* [EXERCISE PROMPT]: Please report every line in the entries that contains the string "computer".

* [DATA EXCERPTS]:
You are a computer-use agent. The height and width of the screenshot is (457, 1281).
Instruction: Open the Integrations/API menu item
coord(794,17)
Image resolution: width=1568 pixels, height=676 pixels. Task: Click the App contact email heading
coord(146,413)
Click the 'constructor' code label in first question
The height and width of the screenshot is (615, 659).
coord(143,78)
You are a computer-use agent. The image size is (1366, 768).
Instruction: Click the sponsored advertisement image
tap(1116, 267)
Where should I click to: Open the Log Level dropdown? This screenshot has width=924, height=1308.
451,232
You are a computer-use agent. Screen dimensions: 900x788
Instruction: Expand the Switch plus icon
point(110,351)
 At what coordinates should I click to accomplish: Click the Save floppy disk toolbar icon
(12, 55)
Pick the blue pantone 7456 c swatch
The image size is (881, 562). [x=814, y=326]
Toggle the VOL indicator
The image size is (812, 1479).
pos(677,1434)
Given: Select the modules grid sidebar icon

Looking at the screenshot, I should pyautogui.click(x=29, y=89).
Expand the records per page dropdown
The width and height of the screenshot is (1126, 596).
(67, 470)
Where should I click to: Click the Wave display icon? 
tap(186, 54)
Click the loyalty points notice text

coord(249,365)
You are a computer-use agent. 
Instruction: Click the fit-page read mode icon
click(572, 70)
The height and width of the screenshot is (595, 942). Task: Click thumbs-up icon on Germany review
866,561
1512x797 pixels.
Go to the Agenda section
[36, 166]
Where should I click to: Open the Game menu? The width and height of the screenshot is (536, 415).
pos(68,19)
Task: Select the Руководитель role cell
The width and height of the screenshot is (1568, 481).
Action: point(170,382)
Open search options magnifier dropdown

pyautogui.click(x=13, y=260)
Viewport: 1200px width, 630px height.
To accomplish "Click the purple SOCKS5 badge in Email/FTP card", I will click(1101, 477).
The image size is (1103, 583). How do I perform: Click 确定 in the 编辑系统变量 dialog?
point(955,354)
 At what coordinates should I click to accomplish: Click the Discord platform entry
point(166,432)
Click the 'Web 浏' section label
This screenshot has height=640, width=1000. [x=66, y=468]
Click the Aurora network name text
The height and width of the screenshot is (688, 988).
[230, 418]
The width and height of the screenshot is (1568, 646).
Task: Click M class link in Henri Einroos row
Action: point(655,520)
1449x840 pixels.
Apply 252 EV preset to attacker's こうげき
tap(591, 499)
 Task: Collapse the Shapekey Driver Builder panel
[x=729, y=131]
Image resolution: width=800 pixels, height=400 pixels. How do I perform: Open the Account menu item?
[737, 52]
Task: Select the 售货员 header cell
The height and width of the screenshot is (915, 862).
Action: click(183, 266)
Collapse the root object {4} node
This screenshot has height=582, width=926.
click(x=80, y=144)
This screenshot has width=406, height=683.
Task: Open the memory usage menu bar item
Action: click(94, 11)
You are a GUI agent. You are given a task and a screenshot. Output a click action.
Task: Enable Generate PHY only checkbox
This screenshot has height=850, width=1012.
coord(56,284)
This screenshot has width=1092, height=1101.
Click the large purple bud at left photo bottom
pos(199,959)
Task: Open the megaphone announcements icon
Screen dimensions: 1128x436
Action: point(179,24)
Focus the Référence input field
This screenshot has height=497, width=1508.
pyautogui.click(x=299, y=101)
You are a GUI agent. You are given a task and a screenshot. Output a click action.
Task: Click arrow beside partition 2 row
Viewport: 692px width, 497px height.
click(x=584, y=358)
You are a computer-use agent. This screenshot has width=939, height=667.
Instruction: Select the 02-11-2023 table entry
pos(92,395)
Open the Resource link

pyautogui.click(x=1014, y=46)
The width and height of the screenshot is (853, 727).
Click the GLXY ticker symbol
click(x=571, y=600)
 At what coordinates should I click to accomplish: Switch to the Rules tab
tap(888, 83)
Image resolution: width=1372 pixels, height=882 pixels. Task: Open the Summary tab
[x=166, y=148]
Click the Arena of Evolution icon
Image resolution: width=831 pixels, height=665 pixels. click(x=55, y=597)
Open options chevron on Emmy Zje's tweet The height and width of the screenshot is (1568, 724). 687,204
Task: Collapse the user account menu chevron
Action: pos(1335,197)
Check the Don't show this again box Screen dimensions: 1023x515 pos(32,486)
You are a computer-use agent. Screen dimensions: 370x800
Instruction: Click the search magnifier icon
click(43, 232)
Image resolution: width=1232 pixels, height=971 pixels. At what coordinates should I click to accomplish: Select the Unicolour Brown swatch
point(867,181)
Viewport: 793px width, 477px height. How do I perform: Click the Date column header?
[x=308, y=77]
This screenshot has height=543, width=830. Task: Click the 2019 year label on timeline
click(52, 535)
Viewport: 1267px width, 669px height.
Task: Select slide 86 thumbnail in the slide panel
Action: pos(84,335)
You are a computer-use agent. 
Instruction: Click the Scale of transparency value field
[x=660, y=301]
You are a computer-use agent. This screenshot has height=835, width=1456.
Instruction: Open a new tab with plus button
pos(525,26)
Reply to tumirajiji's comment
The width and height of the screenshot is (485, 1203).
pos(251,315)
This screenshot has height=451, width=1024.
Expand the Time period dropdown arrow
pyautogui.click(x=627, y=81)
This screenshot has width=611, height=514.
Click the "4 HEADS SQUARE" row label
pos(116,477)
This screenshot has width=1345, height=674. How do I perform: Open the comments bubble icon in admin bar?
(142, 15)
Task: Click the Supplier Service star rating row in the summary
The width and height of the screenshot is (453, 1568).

* [PROBLEM SOLUTION]:
You are a computer-use agent. The height and width of the screenshot is (457, 1281).
You are a computer-use agent. The image size is (1366, 768).
You are a computer-use agent. Screen dimensions: 900x788
You are a computer-use agent. 
You are a computer-use agent. This screenshot has width=939, height=667.
You are a computer-use agent. Screen dimensions: 370x800
You are a computer-use agent. 
You are a computer-use agent. This screenshot has height=835, width=1456.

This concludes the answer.